Batı mutedil, vasatı temsil eden orta yollu İslam’ı büyük tehlike olarak görüyor.

Her ne kadar Müslümanlar siyasi, ekonomik ve sosyal olarak devlet bazında tam bağımsız bir irade ortaya koyamasalar da, 57 Müslüman ülke vahdet ve birlik oluşturamasa da, Müslüman toplumlar merhamet, adalet, yardımlaşma, dayanışma kısacası insana dair en kıymetli şey olan vicdan ve iyilik nüvelerini içlerinde barındırıyorlar. Bu dinamik geleceğin Müslümanlarda olduğunu gösteren yegâne şeydir. Tarih tecrübeleri bize göstermiştir ki güce ve zulme dayanan hiçbir iktidar kalıcı olamaz.

ABD’NİN DİN ÖZGÜRLÜĞÜ RAPORU VE CEMAATLER

Her yıl yayınlanan raporda; “Hükumet Türkiye’deki tarikat ve cemaatlere yönelik resmi yasağı zorlamıyor; bu gruplar yaygın ve aktif olmayı sürdürüyor” ifadesi yer aldı. Anlaşılan ‘cemaat’ tartışmalarında ABD de birileri için ‘büyük abi’ pozisyonunda söz söylemek istedi.

Bu tartışmalar kapsamında “Cemaatler kapatılsın” diyenler var. Bu düşünceye katılmadığımı peşinen yazmak istiyorum.

Cemaatler Türkler’in iki bin yıllık tarih yolculuğu içinde Semerkant ve Buhara’dan getirdiği irfani derinliğin bu çağda ve koşullarda yeni formlarla neşv-ü nema bulduğu gruplardır. Bizi ‘biz’ yapan bir unsurdur.

Her ne kadar cemaatleri ve tasavvufu bu toprakların öz mayası olarak ifade etsek de Cemaatler uzun yıllar baskı gördü. 30’lu, 40’lı yıllar tekke ve zaviyelerin büyük baskı gördüğü zorlu yıllardı. ABD raporunda tam da devrim yasalarına işaret ederek o yıllardaki uygulamaları özlemle andığını gösteriyor.

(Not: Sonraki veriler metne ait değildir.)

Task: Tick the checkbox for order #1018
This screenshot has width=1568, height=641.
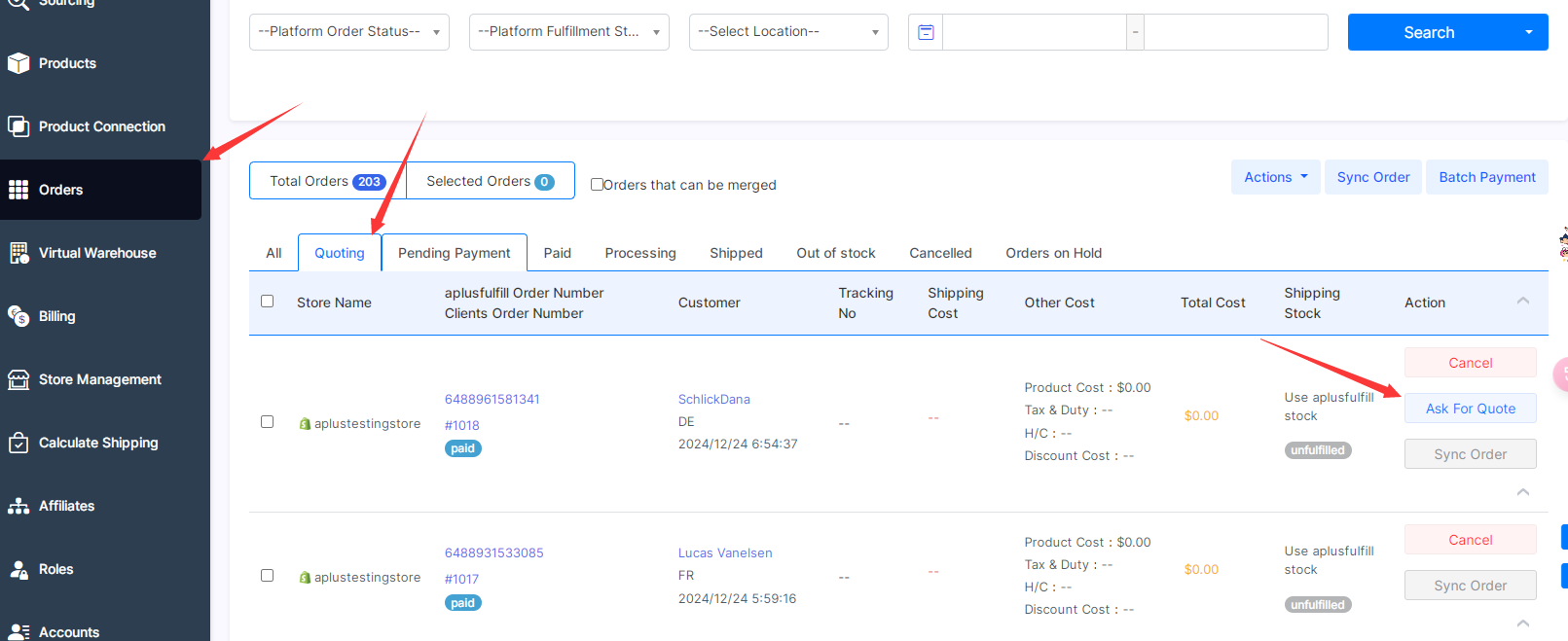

Baskı görmüş cemaatler bitmedi, bitmezdi de… Ve önce yer altına inerek ardından yavaş yavaş alan kazanarak faaliyetlerini sürdürdüler. Ta ki; 28 Şubat’a kadar. Ardından FETÖ ihaneti cemaatlerin başında sallanan yeni bir Demokles’in kılıcı oldu.

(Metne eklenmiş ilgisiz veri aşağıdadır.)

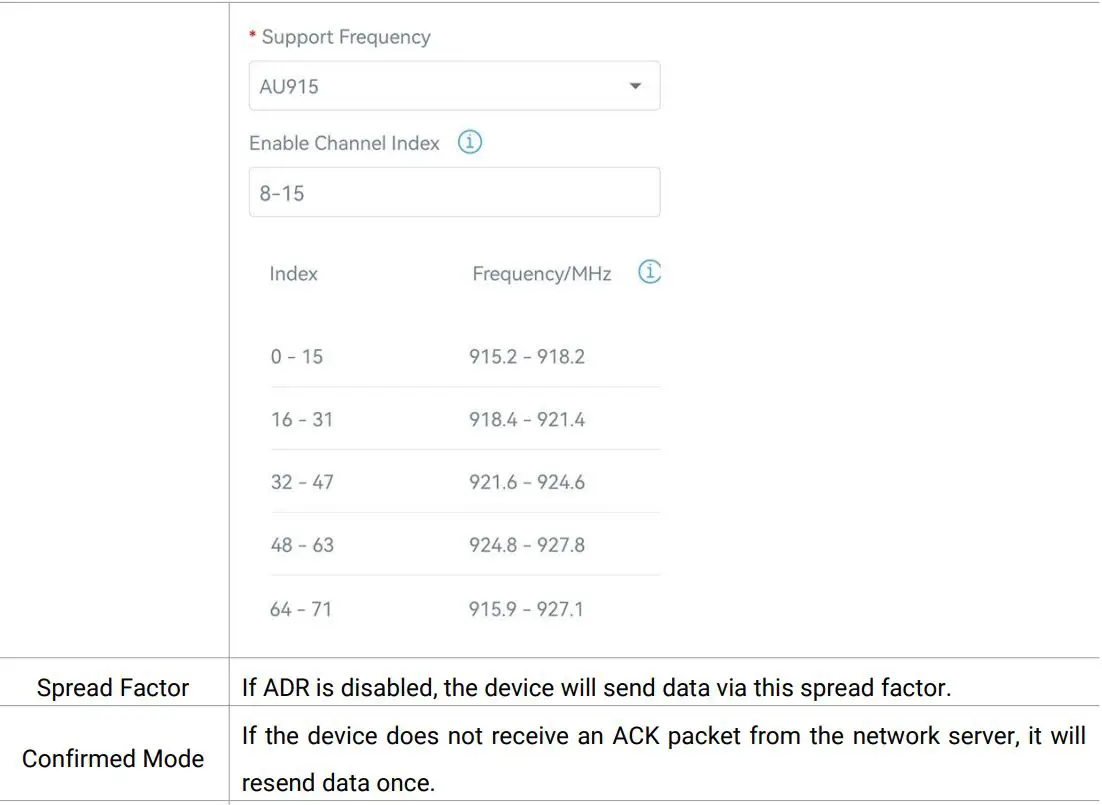Screen dimensions: 1102x805
Task: Expand the Support Frequency dropdown arrow
Action: coord(635,86)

Ve şimdi cemaatler FETÖ sonrası yeniden tartışılıyor. FETÖ’den çıkaracağımız ders ile cemaatler hep var olmalı ama alacağımız tedbirleri de bilmeliyiz.

DÖRT KRİTİK HUSUS

1.’si cemaat mensubiyeti liyakat ve ehliyetin önüne geçmemeli, işe alımlarda cemaate bağlı olmak pozitif ayrımcılık unsuru oluşturmamalı.

2.’si yukarıdaki hususun tam zıddı olarak cemaat aidiyeti işe alımlarda bir engel oluşturmamalı.

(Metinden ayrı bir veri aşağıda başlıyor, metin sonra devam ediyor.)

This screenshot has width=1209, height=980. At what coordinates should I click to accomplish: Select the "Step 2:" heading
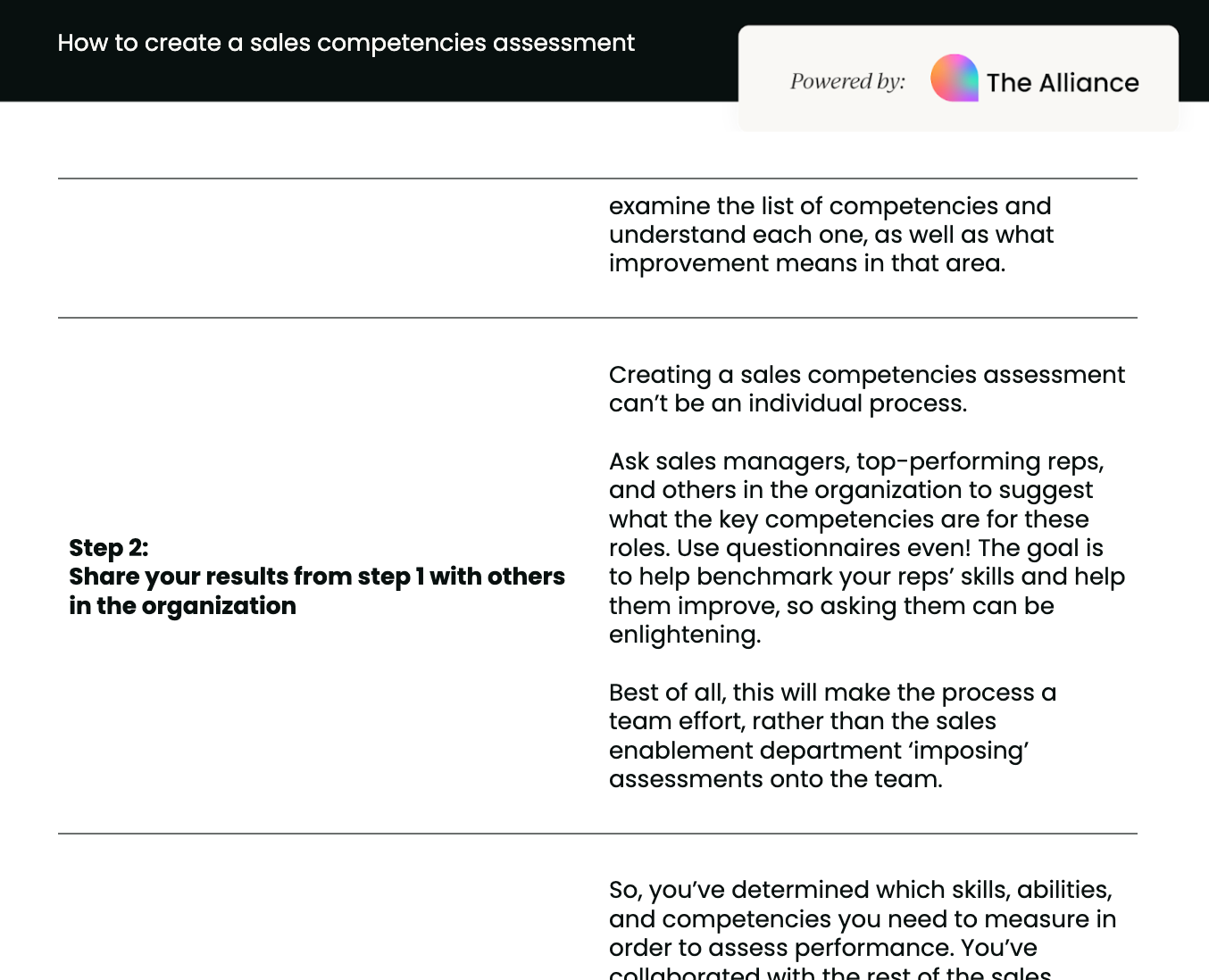pyautogui.click(x=108, y=548)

3.’sü devlet yeni bir FETÖ yapılanması ihtimaline karşı teyakkuzda olmalı. Kontrol ve denetim mekanizmasını güçlendirerek cemaatlerde şeffaflığın ana ilke olması sağlanmalı.

4.’sü Diyanet itikadı bozan cemaatlere karşı toplumumuzu uyarıcı bir işlev de kazanmalı.